• [Work to be completed] Nothing but a number should be given: how many lines of the records include "each"?

• [Dataset records]
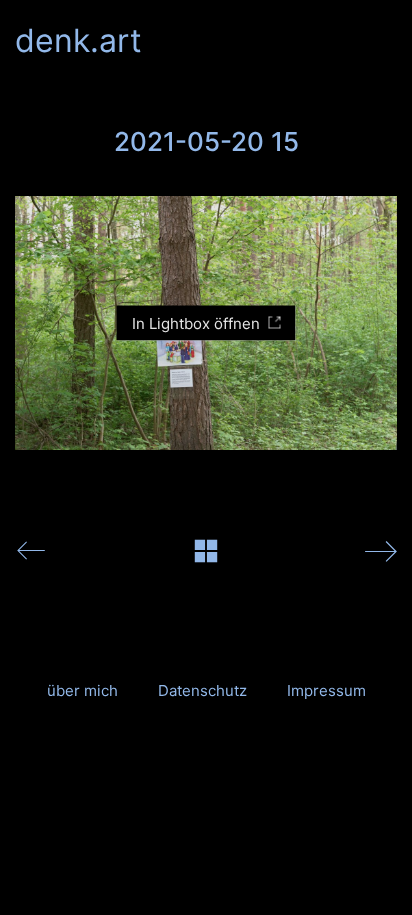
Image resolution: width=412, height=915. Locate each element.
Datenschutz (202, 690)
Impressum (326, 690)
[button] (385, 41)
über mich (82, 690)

==

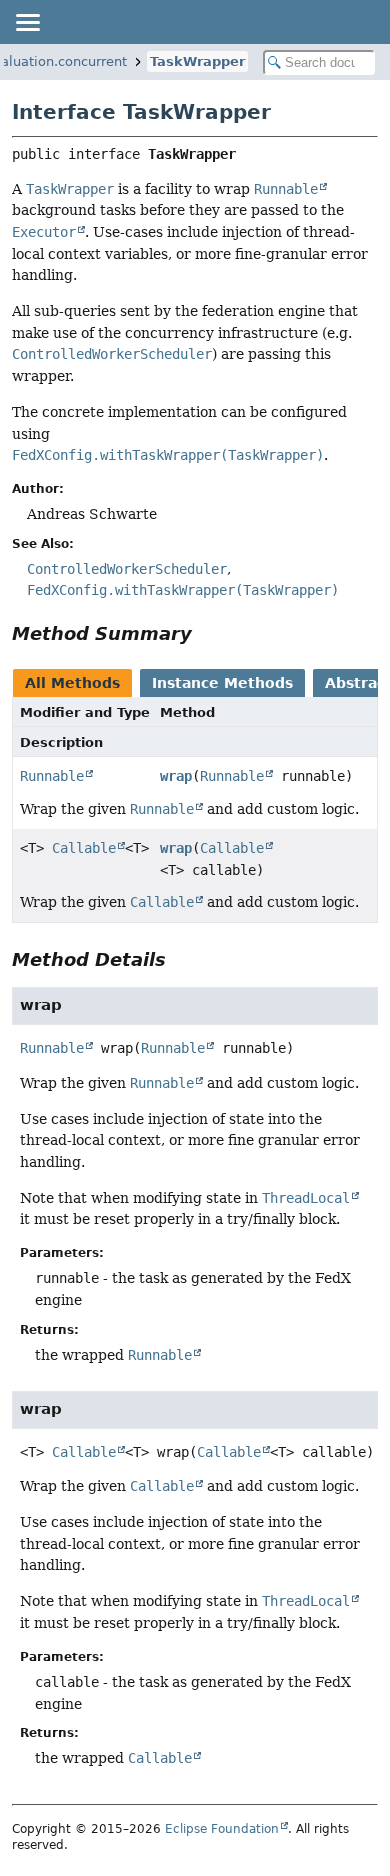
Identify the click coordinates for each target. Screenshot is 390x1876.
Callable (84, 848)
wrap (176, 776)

• [Written solution] 2